Exercise directions | Produce an exact copy of the lines below, starting at the first and ending with the line containing "Image resolution: width=1890".

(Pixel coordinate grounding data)
•••••

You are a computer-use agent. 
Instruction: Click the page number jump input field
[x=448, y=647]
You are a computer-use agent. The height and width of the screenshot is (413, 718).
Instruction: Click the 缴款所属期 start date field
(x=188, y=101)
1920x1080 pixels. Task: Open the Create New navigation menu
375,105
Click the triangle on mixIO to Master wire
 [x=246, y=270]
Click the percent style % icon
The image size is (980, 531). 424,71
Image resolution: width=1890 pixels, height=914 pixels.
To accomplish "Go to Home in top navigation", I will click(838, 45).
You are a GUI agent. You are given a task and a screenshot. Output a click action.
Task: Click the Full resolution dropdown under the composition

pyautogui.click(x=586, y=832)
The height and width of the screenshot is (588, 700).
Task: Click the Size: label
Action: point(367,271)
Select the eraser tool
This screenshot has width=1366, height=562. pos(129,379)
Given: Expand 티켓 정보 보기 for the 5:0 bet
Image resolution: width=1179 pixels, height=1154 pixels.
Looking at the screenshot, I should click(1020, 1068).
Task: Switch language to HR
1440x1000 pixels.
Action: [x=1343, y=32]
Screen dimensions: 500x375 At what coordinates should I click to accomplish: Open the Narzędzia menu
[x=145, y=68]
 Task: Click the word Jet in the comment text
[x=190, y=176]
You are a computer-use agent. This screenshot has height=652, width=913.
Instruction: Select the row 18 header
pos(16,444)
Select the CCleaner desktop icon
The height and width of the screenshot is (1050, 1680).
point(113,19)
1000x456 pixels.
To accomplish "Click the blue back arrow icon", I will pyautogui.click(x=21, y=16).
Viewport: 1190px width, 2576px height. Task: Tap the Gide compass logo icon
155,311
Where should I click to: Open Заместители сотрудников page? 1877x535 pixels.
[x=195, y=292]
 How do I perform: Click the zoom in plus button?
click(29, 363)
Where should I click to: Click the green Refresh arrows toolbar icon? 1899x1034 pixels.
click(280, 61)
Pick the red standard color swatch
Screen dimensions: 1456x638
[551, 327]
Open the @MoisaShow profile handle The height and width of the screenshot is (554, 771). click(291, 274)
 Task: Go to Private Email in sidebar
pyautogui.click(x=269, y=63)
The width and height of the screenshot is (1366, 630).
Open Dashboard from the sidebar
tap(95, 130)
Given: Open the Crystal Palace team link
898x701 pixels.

•••••

Reply to the exercise |
You are a computer-use agent. 
Instruction: Click the page number jump input field
[x=448, y=647]
You are a computer-use agent. The height and width of the screenshot is (413, 718).
Instruction: Click the 缴款所属期 start date field
(x=188, y=101)
1920x1080 pixels. Task: Open the Create New navigation menu
375,105
Click the triangle on mixIO to Master wire
 [x=246, y=270]
Click the percent style % icon
The image size is (980, 531). 424,71
Image resolution: width=1890 pixels, height=914 pixels.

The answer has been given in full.